# PROMPT
Copy out the line that contains "Click the Launchpad & Dock (啟動台與Dock) icon" and the lines after it through the final one in the entries below, exactly, with no other lines.

[Saved data entries]
- - -
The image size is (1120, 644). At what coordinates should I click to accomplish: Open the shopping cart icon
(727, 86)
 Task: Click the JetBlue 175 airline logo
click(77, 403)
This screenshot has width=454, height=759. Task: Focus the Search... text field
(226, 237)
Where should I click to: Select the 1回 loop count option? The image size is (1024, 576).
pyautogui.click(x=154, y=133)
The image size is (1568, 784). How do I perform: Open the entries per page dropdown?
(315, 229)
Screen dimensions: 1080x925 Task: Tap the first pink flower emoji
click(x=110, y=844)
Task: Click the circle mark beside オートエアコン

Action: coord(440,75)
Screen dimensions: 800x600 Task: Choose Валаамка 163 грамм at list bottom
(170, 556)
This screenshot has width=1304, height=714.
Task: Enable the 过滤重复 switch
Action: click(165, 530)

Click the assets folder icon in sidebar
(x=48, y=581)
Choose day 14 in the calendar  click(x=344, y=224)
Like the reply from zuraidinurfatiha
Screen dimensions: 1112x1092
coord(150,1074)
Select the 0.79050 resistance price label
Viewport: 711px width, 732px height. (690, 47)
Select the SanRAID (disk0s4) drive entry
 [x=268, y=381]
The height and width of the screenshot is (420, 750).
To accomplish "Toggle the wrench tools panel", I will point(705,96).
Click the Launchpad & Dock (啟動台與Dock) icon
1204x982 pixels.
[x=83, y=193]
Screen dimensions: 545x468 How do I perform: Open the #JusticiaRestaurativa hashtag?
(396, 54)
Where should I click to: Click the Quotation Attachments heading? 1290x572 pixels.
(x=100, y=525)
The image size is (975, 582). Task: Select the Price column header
- - -
# RESPONSE
Click the Launchpad & Dock (啟動台與Dock) icon
1204x982 pixels.
[x=83, y=193]
Screen dimensions: 545x468 How do I perform: Open the #JusticiaRestaurativa hashtag?
(396, 54)
Where should I click to: Click the Quotation Attachments heading? 1290x572 pixels.
(x=100, y=525)
The image size is (975, 582). Task: Select the Price column header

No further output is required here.